◆ **WHAT THIS TASK INVOLVES**
In the records below, find the line containing "Viewport: 750px width, 422px height.". Restate it and all the lines after it exactly, and omit the rest.

◆ **RECORDS TO USE**
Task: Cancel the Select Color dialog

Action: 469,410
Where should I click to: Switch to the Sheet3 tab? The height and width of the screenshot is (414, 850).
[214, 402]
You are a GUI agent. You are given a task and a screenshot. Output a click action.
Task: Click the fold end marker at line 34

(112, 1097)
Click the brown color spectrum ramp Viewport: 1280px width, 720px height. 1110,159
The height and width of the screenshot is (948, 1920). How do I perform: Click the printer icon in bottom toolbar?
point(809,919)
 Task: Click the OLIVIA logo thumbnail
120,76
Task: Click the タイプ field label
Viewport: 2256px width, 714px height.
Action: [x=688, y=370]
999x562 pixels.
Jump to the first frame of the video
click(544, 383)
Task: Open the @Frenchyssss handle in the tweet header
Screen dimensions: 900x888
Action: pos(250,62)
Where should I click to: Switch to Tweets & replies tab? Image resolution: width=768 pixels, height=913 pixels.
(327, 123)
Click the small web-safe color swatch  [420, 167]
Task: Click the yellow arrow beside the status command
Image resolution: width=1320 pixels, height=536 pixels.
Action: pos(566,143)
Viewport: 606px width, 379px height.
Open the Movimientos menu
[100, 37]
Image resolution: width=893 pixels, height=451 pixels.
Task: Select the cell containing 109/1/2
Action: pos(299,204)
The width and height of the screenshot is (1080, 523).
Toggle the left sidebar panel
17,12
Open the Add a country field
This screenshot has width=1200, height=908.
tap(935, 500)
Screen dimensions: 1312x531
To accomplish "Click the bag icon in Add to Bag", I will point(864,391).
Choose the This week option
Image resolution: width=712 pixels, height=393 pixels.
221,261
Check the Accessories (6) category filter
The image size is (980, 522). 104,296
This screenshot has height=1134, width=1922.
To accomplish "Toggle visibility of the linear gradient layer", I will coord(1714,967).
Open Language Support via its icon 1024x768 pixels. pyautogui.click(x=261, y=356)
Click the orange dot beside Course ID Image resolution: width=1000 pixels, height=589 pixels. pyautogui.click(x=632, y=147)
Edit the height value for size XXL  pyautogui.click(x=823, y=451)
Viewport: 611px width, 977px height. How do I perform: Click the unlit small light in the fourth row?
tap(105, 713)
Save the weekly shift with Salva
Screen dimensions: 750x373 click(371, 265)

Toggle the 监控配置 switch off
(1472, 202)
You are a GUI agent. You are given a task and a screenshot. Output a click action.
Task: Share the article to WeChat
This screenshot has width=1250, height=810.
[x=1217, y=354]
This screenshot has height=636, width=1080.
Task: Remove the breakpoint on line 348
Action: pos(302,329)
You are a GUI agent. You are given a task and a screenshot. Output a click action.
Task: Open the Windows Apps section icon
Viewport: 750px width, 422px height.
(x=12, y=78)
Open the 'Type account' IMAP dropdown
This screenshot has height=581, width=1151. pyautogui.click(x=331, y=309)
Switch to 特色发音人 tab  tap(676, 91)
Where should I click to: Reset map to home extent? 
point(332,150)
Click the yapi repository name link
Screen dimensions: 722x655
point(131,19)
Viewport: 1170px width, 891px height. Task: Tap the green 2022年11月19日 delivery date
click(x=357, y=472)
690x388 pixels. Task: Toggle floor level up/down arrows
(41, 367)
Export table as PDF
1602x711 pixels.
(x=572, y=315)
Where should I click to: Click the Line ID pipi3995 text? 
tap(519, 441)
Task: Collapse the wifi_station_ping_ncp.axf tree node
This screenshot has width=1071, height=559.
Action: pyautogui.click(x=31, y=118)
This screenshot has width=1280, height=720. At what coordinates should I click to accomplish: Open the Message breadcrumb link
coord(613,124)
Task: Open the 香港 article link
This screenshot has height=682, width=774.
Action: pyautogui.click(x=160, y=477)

◆ **OUTPUT OF THE EXERCISE**
Viewport: 750px width, 422px height.
(x=12, y=78)
Open the 'Type account' IMAP dropdown
This screenshot has height=581, width=1151. pyautogui.click(x=331, y=309)
Switch to 特色发音人 tab  tap(676, 91)
Where should I click to: Reset map to home extent? 
point(332,150)
Click the yapi repository name link
Screen dimensions: 722x655
point(131,19)
Viewport: 1170px width, 891px height. Task: Tap the green 2022年11月19日 delivery date
click(x=357, y=472)
690x388 pixels. Task: Toggle floor level up/down arrows
(41, 367)
Export table as PDF
1602x711 pixels.
(x=572, y=315)
Where should I click to: Click the Line ID pipi3995 text? 
tap(519, 441)
Task: Collapse the wifi_station_ping_ncp.axf tree node
This screenshot has width=1071, height=559.
Action: pyautogui.click(x=31, y=118)
This screenshot has width=1280, height=720. At what coordinates should I click to accomplish: Open the Message breadcrumb link
coord(613,124)
Task: Open the 香港 article link
This screenshot has height=682, width=774.
Action: pyautogui.click(x=160, y=477)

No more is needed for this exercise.